Within moments, he became transformed. His rangy frame was now seething with power. He bent both arms, biceps bulging alarmingly large. Harry watched as anchor tattoos on each forearm swelled to double their original size. Popeye ran toward Bluto who, sensing an attack coming from a different direction, turned and lunged toward the diminutive sailor as well. But if Hagrid couldn't best this monster of a man, Harry thought, what chance did a scrawny sailor half his size have?

The answer was almost immediate — Bluto swung a massive fist at Popeye's head, only to have it stopped cold against the smaller sailor's outstretched palm. Popeye then yanked the fist toward him, pulling Bluto into reach, and connected with a right uppercut that sent Bluto soaring into the air, slamming against the roof of the Great Hall with a tremendous CRACK, then down to the floor where he landed with an equally loud BOOM.

Clambering to his feet, the hulking, black-bearded sailor reached out to grapple with his smaller adversary, but Popeye erupted in a blindingly fast series of pile-driver blows to Bluto's chest and stomach, forcing him steadily back, his heavy sailor's boots sliding across the stone floor of the Great Hall. One final blow from Popeye's fist toppled him over onto his back.
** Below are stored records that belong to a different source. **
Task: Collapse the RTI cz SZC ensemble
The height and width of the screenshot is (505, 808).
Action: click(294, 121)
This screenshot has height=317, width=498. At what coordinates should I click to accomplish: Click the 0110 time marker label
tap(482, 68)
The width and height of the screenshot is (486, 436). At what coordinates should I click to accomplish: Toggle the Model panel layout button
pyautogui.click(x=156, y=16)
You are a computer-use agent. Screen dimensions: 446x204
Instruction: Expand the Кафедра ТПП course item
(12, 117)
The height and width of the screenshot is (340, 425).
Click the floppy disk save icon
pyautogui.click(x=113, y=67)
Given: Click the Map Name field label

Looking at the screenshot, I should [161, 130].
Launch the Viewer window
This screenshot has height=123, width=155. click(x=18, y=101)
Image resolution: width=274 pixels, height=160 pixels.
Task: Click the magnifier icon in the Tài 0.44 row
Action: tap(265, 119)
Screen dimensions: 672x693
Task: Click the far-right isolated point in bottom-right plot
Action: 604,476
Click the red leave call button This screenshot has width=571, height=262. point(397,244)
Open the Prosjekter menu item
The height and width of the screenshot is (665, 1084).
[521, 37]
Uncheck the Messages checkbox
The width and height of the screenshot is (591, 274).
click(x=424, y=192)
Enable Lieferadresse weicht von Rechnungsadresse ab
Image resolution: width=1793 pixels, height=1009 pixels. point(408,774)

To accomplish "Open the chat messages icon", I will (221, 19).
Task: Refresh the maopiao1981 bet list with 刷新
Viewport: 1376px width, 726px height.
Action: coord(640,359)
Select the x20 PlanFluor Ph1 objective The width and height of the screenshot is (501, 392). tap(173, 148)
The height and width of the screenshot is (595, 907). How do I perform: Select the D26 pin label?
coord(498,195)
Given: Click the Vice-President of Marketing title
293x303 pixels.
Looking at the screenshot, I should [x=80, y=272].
But the big sailor was up again at once and rushing forward again. Popeye rolled, almost casually, between Bluto's legs and came up behind him. Bluto, who'd tried to grab Popeye as he slipped through his legs, was now bent over double, peering at Popeye upside down; Popeye leaned down and slugged Bluto in the face, slamming his head into the floor. Bluto, now out on his feet, fell forward, his legs flying through the air to land with twin THUDs against the floor. Popeye stepped nonchalantly onto his chest, examining him for signs of faking unconsciousness. One knee began to bend and Popeye stomped on his stomach. The leg fell back to the ground. Bluto was out cold.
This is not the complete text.